Me:  “Where did you put it?  I didn’t see a box.”

Her:  “I came back to get it.”

Me:  “Why?”

Her:  “I didn’t want to scare you.”

Me:  (alarms going off in my head) “What was in the box?”

Her:  “Letters… dreams.”

Me:  (Thinking holy crap, this is way worse than I thought.  Putting my arms around her and hugging her as she started to cry)  “Tell me what happened”

Her:  With tremendous pain, fear, and profound sadness in her eyes and her voice, “I… (she told me the story of her suicide attempt that afternoon)”  The details of the day omitted to protect her identity, but she tried deliberately to take her own life through carbon monoxide poisoning. She didn’t want to live with the emotional pain any more.  She did not see any other way out.  She didn’t want to be a burden to anyone.  She was “done”.  And she was absolutely 100% convinced it was her only option.

Me:  (doula mode) “Oh, sweetie.  I’m so sorry you are hurting so much.  I’m so glad you didn’t go through with it.  Why did you stop?  What made you change your mind?”

Her:  “I didn’t want to hurt anyone”

Holy freaking crap.  She almost died today.  By her own volition. And I’m the only one who knows.  

What does one do at this point?  When a friend isn’t just depressed, doesn’t “just” express suicidal ideation (“I wish it would just end” or “When I’m gone, this won’t be a problem anymore”), but actually has a plan to end their life, or worse, in this case, has actually made an attempt, it’s a mental health crisis.  You MUST take it seriously.  It is truly a life or death emergency.         

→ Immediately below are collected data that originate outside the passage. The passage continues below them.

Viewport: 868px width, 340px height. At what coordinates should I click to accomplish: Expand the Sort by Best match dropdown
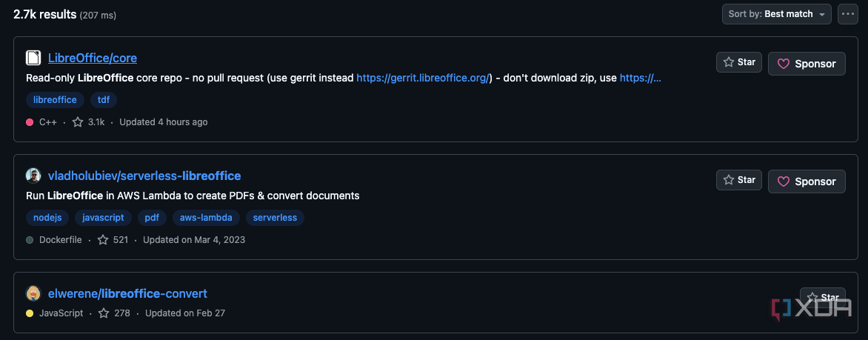pos(776,14)
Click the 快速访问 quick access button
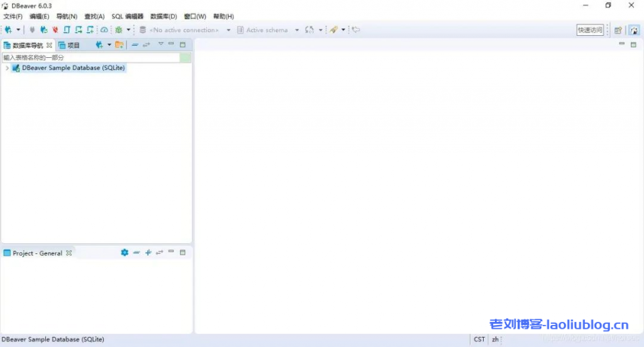The image size is (644, 347). [x=590, y=30]
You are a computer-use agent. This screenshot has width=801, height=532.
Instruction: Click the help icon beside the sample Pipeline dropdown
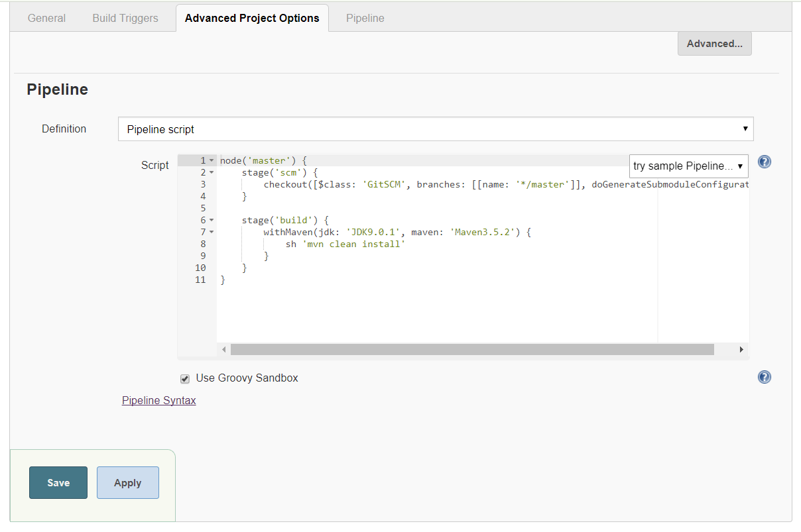[764, 161]
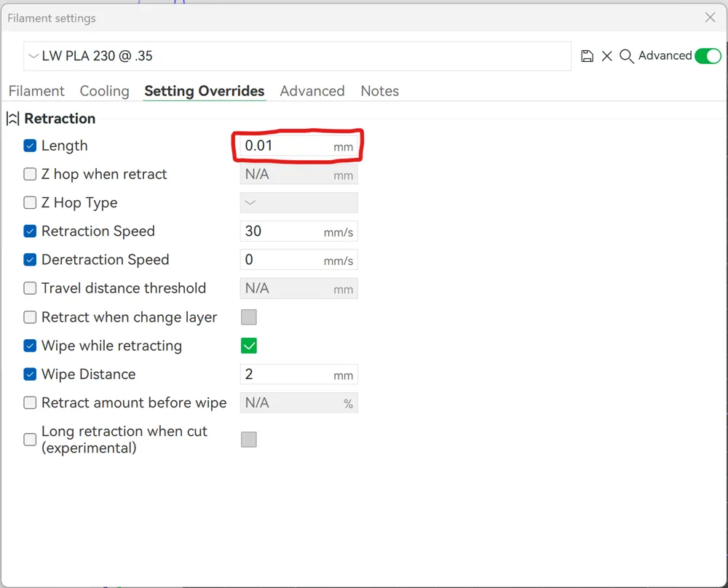The image size is (728, 588).
Task: Toggle the Advanced mode switch
Action: coord(708,56)
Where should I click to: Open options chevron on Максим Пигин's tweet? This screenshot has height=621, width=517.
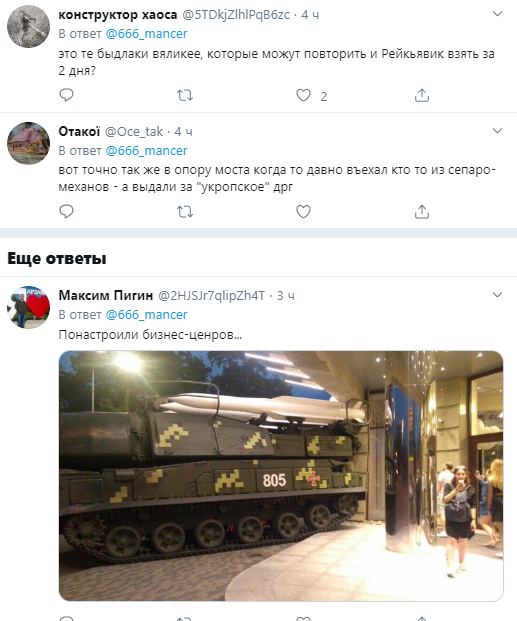click(x=497, y=295)
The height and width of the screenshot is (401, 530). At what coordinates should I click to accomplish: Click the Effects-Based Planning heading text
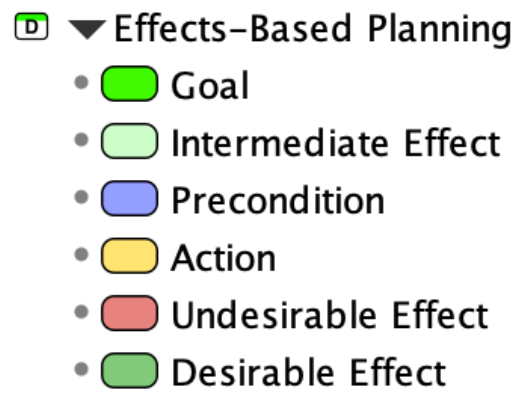313,29
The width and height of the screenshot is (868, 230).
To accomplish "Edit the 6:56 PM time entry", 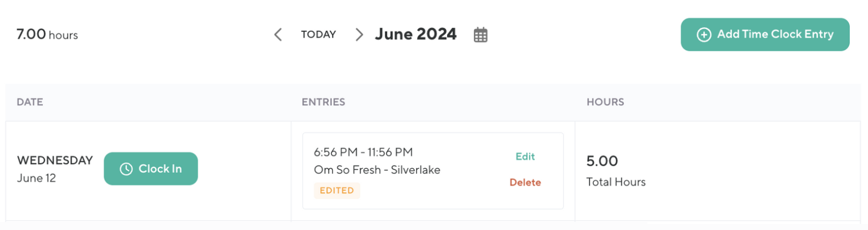I will tap(525, 157).
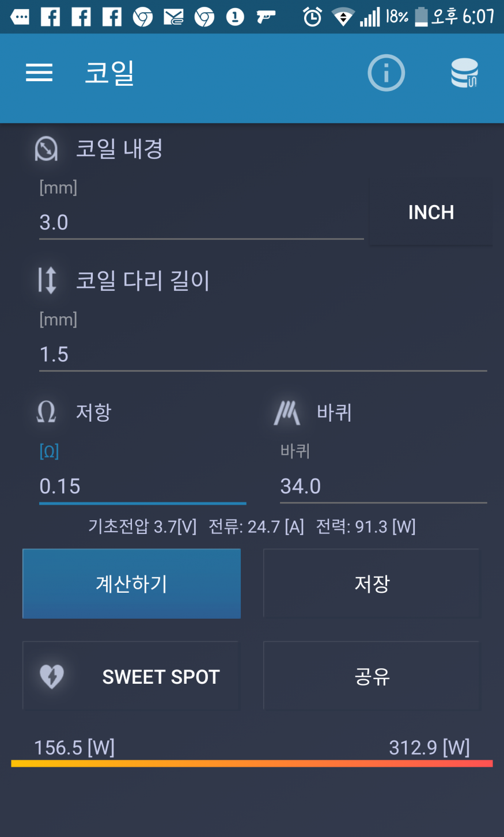Edit the wraps 34.0 field

(383, 487)
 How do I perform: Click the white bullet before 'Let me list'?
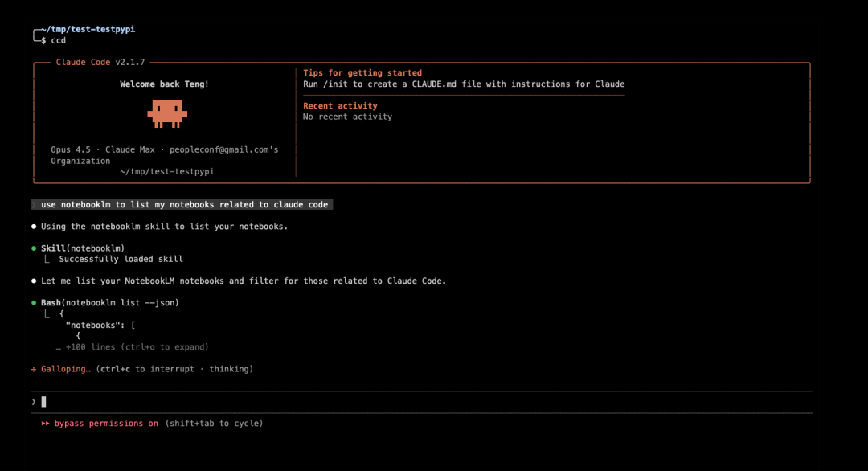coord(34,281)
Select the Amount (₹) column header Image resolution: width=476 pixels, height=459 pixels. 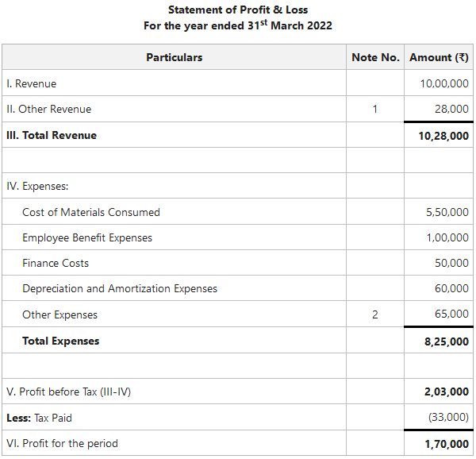pyautogui.click(x=439, y=57)
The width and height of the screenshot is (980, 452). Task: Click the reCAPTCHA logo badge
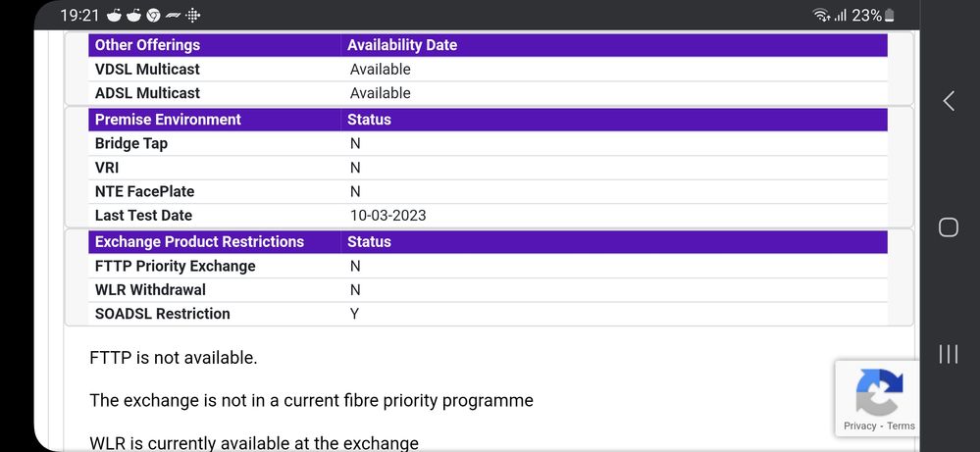878,391
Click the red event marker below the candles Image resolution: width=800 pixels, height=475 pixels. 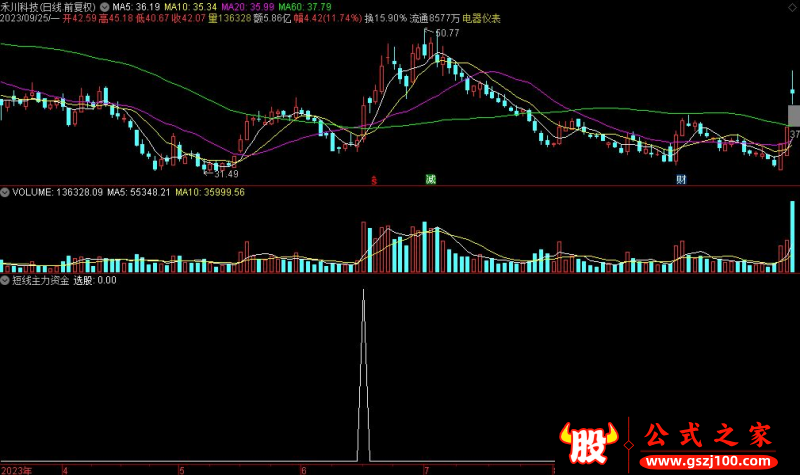[373, 180]

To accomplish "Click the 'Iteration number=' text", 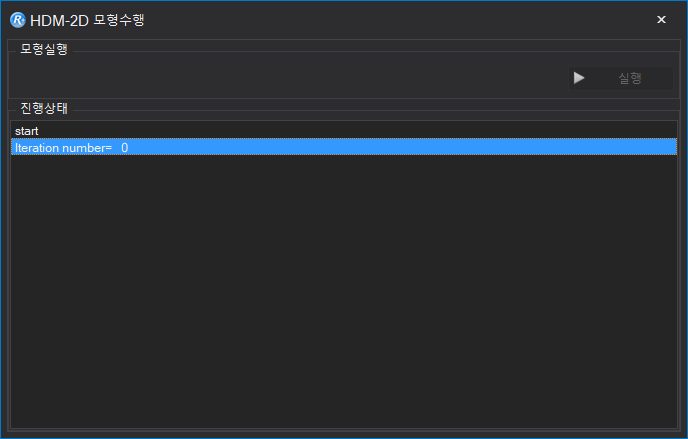I will [x=64, y=148].
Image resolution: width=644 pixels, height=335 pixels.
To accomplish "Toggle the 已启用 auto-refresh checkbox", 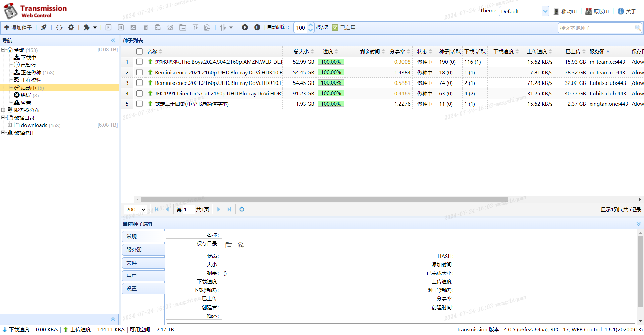I will coord(335,27).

It’s a very delicate dance.  One between getting them to the help they need and driving them further into their depression and a future attempt, one that very well could be successful.

I knew she was in a mental health crisis.  Obviously.  While she stopped her attempt that day, she was in no way out of the woods.  She was still in crisis.  She needed intervention and help. Yet at that very moment, only me and her therapist knew about her “baggage” and I was the only one who knew she had attempted suicide that day.

She needed to go to the ER.  She needed crisis intervention.  Her life was literally in the balance.  She wouldn’t go.  We talked for over an hour.  Her therapist was out of the country on vacation.   It was Friday night. Of course.  Late.  Her doctor was not the one on call, and even so, they would have told her to go to the ER.  

I tried to get her to come home with me for the night.  She refused.  I tried to get her to let me go home with her for the night.  She refused.  Adamantly.  She was going home to her husband, who was sleeping and had no idea how depressed and suicidal she was.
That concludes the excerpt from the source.